Convert every line of the entries below into a numbered list, leaving out any blank lines.

* [Records provided]
########

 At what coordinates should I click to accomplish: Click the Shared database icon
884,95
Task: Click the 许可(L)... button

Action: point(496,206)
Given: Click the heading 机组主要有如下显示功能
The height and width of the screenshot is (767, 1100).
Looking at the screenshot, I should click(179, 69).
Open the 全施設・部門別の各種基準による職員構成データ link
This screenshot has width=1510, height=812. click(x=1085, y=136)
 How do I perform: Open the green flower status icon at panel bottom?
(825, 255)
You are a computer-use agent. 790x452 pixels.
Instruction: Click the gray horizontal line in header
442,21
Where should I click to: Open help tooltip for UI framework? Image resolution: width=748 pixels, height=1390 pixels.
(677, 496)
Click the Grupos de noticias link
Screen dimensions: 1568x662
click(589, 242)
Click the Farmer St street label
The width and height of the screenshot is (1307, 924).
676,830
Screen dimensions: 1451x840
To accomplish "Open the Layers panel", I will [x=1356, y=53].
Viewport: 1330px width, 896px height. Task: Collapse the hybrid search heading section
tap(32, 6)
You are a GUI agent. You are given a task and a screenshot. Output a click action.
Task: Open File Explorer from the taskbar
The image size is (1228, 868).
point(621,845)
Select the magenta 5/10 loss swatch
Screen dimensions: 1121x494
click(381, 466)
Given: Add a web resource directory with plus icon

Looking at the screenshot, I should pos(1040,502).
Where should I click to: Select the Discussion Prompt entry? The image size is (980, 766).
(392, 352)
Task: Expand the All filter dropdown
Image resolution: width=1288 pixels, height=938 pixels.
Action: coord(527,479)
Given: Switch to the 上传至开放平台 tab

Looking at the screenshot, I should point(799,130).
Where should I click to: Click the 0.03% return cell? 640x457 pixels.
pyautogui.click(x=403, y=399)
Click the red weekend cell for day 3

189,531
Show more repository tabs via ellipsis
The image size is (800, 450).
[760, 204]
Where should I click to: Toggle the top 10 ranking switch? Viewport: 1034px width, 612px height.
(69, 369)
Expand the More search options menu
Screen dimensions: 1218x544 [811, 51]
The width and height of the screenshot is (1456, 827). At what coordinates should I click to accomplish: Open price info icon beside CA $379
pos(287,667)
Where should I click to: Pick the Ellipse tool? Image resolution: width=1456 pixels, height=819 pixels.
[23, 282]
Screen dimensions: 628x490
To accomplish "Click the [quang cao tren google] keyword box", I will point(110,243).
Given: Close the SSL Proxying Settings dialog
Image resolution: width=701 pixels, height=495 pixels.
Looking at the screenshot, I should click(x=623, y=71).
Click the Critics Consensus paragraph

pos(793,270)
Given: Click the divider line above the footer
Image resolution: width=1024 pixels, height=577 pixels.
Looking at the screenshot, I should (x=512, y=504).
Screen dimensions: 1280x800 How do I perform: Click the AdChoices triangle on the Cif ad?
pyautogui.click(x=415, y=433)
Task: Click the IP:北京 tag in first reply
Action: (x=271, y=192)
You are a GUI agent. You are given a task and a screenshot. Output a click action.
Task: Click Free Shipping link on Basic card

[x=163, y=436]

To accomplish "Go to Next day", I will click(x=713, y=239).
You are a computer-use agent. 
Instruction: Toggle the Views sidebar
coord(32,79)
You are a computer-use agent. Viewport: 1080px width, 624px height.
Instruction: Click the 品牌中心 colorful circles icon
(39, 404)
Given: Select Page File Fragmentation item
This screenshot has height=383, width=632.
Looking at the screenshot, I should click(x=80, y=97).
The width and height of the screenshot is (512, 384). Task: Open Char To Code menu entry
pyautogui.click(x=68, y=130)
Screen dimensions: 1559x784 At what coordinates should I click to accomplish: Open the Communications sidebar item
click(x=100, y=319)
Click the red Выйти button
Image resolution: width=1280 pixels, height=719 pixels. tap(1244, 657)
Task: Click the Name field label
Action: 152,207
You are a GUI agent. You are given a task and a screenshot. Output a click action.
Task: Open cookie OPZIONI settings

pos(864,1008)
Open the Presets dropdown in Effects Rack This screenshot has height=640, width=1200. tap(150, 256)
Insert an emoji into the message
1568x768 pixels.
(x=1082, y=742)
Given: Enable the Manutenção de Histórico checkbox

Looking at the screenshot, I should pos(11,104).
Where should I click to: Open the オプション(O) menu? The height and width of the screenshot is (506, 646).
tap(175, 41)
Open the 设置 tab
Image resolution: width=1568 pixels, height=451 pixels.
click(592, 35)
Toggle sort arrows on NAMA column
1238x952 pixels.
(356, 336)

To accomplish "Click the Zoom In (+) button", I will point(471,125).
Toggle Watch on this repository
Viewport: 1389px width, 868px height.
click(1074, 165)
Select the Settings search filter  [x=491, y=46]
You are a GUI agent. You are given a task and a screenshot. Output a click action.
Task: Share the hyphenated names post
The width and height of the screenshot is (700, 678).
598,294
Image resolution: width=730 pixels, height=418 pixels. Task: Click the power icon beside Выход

########

* [Final result]
1.  At what coordinates should I click to accomplish: Click the Shared database icon
2. 884,95
3. Task: Click the 许可(L)... button
4. Action: point(496,206)
5. Given: Click the heading 机组主要有如下显示功能
6. The height and width of the screenshot is (767, 1100).
7. Looking at the screenshot, I should click(179, 69).
8. Open the 全施設・部門別の各種基準による職員構成データ link
9. This screenshot has width=1510, height=812. click(x=1085, y=136)
10.  How do I perform: Open the green flower status icon at panel bottom?
11. (825, 255)
12. You are a computer-use agent. 790x452 pixels.
13. Instruction: Click the gray horizontal line in header
14. 442,21
15. Where should I click to: Open help tooltip for UI framework? Image resolution: width=748 pixels, height=1390 pixels.
16. (677, 496)
17. Click the Grupos de noticias link
18. Screen dimensions: 1568x662
19. click(589, 242)
20. Click the Farmer St street label
21. The width and height of the screenshot is (1307, 924).
22. 676,830
23. Screen dimensions: 1451x840
24. To accomplish "Open the Layers panel", I will [x=1356, y=53].
25. Viewport: 1330px width, 896px height. Task: Collapse the hybrid search heading section
26. tap(32, 6)
27. You are a GUI agent. You are given a task and a screenshot. Output a click action.
28. Task: Open File Explorer from the taskbar
29. The image size is (1228, 868).
30. point(621,845)
31. Select the magenta 5/10 loss swatch
32. Screen dimensions: 1121x494
33. click(381, 466)
34. Given: Add a web resource directory with plus icon
35. Looking at the screenshot, I should pos(1040,502).
36. Where should I click to: Select the Discussion Prompt entry? The image size is (980, 766).
37. (392, 352)
38. Task: Expand the All filter dropdown
39. Image resolution: width=1288 pixels, height=938 pixels.
40. Action: coord(527,479)
41. Given: Switch to the 上传至开放平台 tab
42. Looking at the screenshot, I should point(799,130).
43. Where should I click to: Click the 0.03% return cell? 640x457 pixels.
44. pyautogui.click(x=403, y=399)
45. Click the red weekend cell for day 3
46. 189,531
47. Show more repository tabs via ellipsis
48. The image size is (800, 450).
49. [760, 204]
50. Where should I click to: Toggle the top 10 ranking switch? Viewport: 1034px width, 612px height.
51. (69, 369)
52. Expand the More search options menu
53. Screen dimensions: 1218x544 [811, 51]
54. The width and height of the screenshot is (1456, 827). At what coordinates should I click to accomplish: Open price info icon beside CA $379
55. pos(287,667)
56. Where should I click to: Pick the Ellipse tool? Image resolution: width=1456 pixels, height=819 pixels.
57. [23, 282]
58. Screen dimensions: 628x490
59. To accomplish "Click the [quang cao tren google] keyword box", I will point(110,243).
60. Given: Close the SSL Proxying Settings dialog
61. Image resolution: width=701 pixels, height=495 pixels.
62. Looking at the screenshot, I should click(x=623, y=71).
63. Click the Critics Consensus paragraph
64. pos(793,270)
65. Given: Click the divider line above the footer
66. Image resolution: width=1024 pixels, height=577 pixels.
67. Looking at the screenshot, I should (x=512, y=504).
68. Screen dimensions: 1280x800 How do I perform: Click the AdChoices triangle on the Cif ad?
69. pyautogui.click(x=415, y=433)
70. Task: Click the IP:北京 tag in first reply
71. Action: (x=271, y=192)
72. You are a GUI agent. You are given a task and a screenshot. Output a click action.
73. Task: Click Free Shipping link on Basic card
74. [x=163, y=436]
75. To accomplish "Go to Next day", I will click(x=713, y=239).
76. You are a computer-use agent. 
77. Instruction: Toggle the Views sidebar
78. coord(32,79)
79. You are a computer-use agent. Viewport: 1080px width, 624px height.
80. Instruction: Click the 品牌中心 colorful circles icon
81. (39, 404)
82. Given: Select Page File Fragmentation item
83. This screenshot has height=383, width=632.
84. Looking at the screenshot, I should click(x=80, y=97).
85. The width and height of the screenshot is (512, 384). Task: Open Char To Code menu entry
86. pyautogui.click(x=68, y=130)
87. Screen dimensions: 1559x784 At what coordinates should I click to accomplish: Open the Communications sidebar item
88. click(x=100, y=319)
89. Click the red Выйти button
90. Image resolution: width=1280 pixels, height=719 pixels. tap(1244, 657)
91. Task: Click the Name field label
92. Action: 152,207
93. You are a GUI agent. You are given a task and a screenshot. Output a click action.
94. Task: Open cookie OPZIONI settings
95. pos(864,1008)
96. Open the Presets dropdown in Effects Rack This screenshot has height=640, width=1200. tap(150, 256)
97. Insert an emoji into the message
98. 1568x768 pixels.
99. (x=1082, y=742)
100. Given: Enable the Manutenção de Histórico checkbox
101. Looking at the screenshot, I should pos(11,104).
102. Where should I click to: Open the オプション(O) menu? The height and width of the screenshot is (506, 646).
103. tap(175, 41)
104. Open the 设置 tab
105. Image resolution: width=1568 pixels, height=451 pixels.
106. click(592, 35)
107. Toggle sort arrows on NAMA column
108. 1238x952 pixels.
109. (356, 336)
110. To accomplish "Click the Zoom In (+) button", I will point(471,125).
111. Toggle Watch on this repository
112. Viewport: 1389px width, 868px height.
113. click(1074, 165)
114. Select the Settings search filter  [x=491, y=46]
115. You are a GUI agent. You are given a task and a screenshot. Output a click action.
116. Task: Share the hyphenated names post
117. The width and height of the screenshot is (700, 678).
118. 598,294
119. Image resolution: width=730 pixels, height=418 pixels. Task: Click the power icon beside Выход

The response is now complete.